Module: TingYun::Agent::Database::Obfuscator::ObfuscationHelpers

Included in:
TingYun::Agent::Database::Obfuscator
Defined in:
lib/ting_yun/agent/database.rb

Constant Summary collapse

REVERSE_SINGLE_QUOTES_REGEX =

Note that the following two regexes are applied to a reversed version of the query. This is why the backslash escape sequences (' and ") appear reversed within them.

Note that some database adapters (notably, PostgreSQL with standard_conforming_strings on and MySQL with NO_BACKSLASH_ESCAPES on) do not apply special treatment to backslashes within quoted string literals. We don’t have an easy way of determining whether the database connection from which a query was captured was operating in one of these modes, but the obfuscation is done in such a way that it should not matter.

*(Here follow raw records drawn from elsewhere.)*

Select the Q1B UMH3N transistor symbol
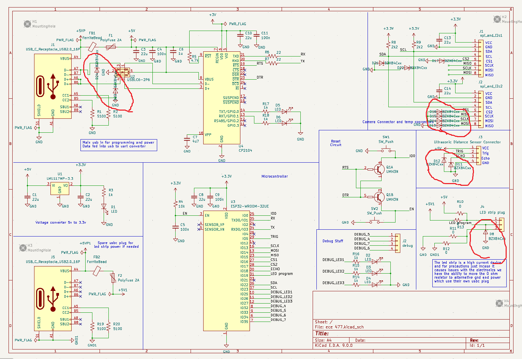 (379, 197)
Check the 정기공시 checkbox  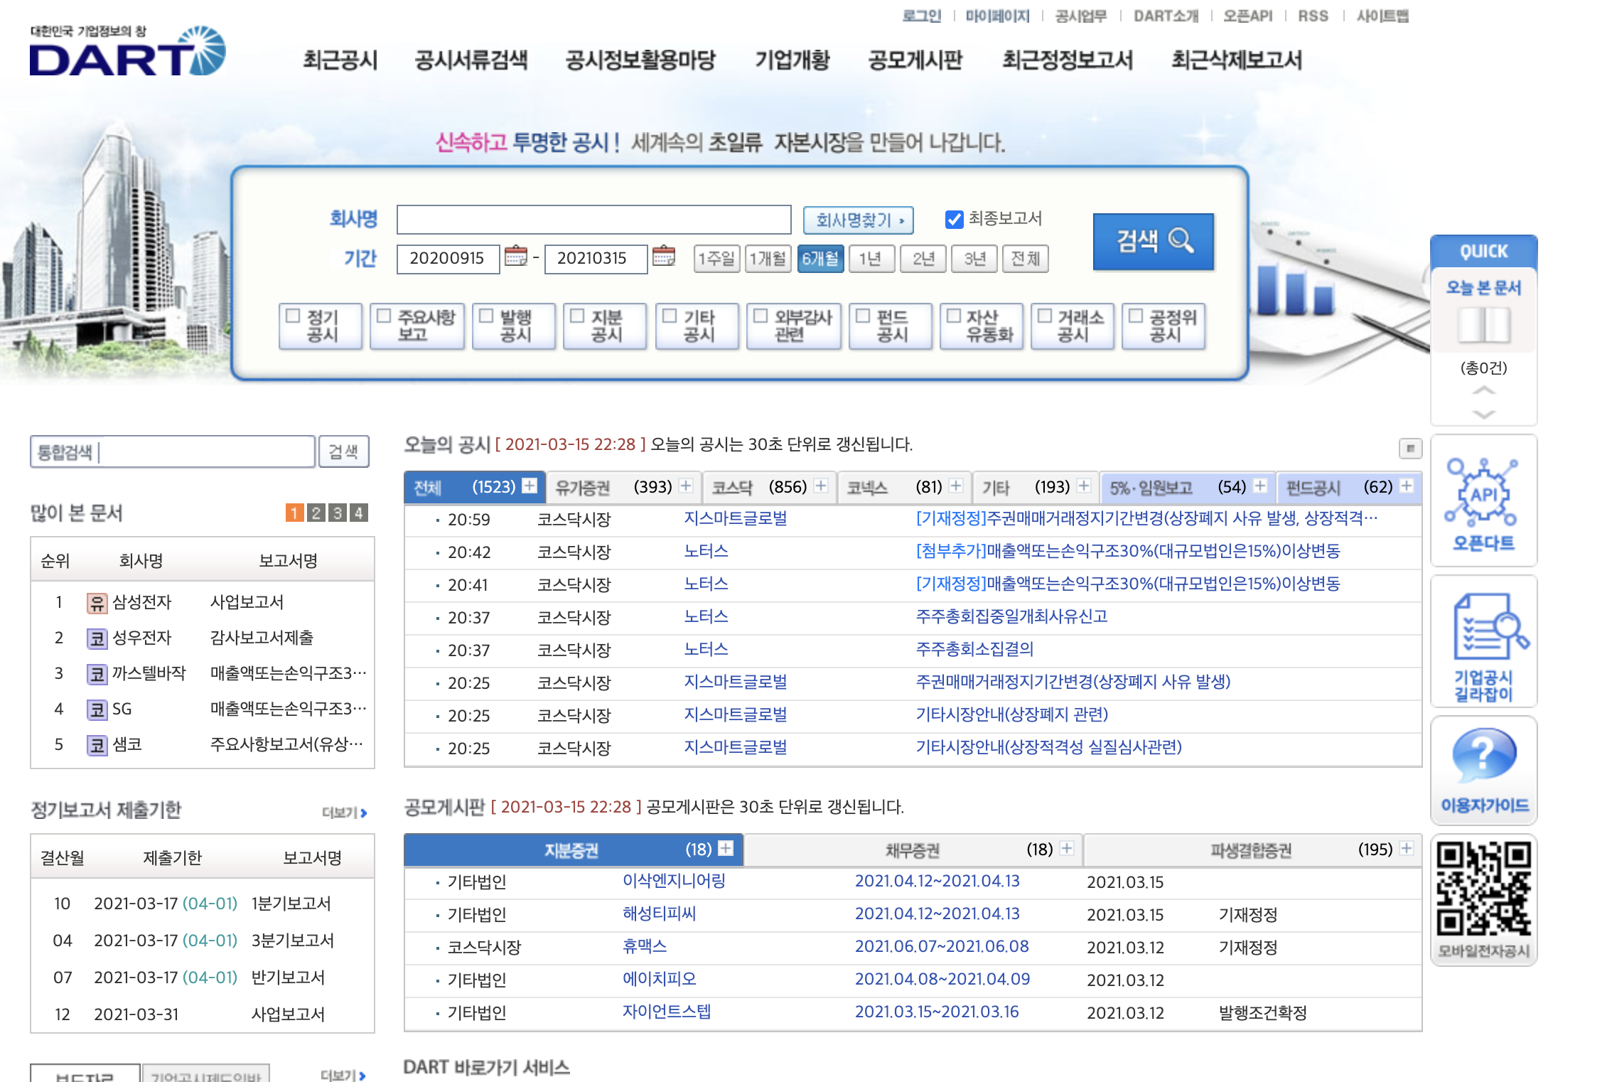[x=293, y=316]
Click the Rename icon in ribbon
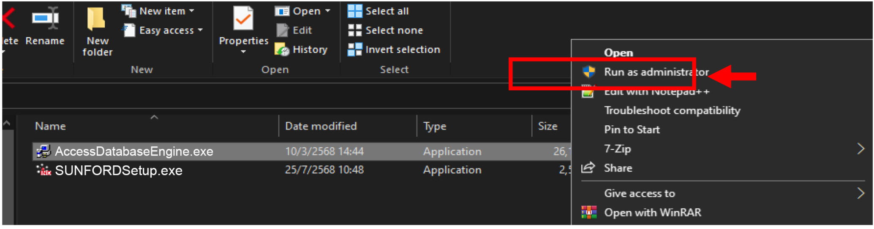Viewport: 874px width, 229px height. point(45,19)
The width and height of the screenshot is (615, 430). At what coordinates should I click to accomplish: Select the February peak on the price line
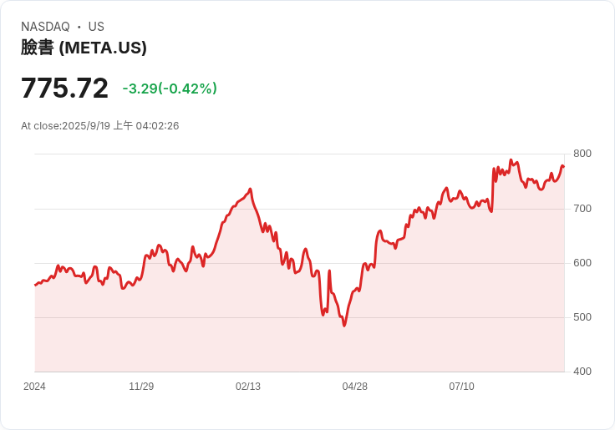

Reversing the query string before obfuscation allows us to get around the fact that a ' appearing within a string may or may not terminate the string, because we know that a string cannot start with a '.

/'(?:''|'\\|[^'])*'/
REVERSE_ANY_QUOTES_REGEX =
/'(?:''|'\\|[^'])*'|"(?:""|"\\|[^"])*"/
NUMERICS_REGEX =
/\b\d+\b/
SQL_COMMENT_REGEX =

We take a conservative, overly-aggressive approach to obfuscating comments, and drop everything from the query after encountering any character sequence that could be a comment initiator. We do this after removal of string literals to avoid accidentally over-obfuscating when a string literal contains a comment initiator.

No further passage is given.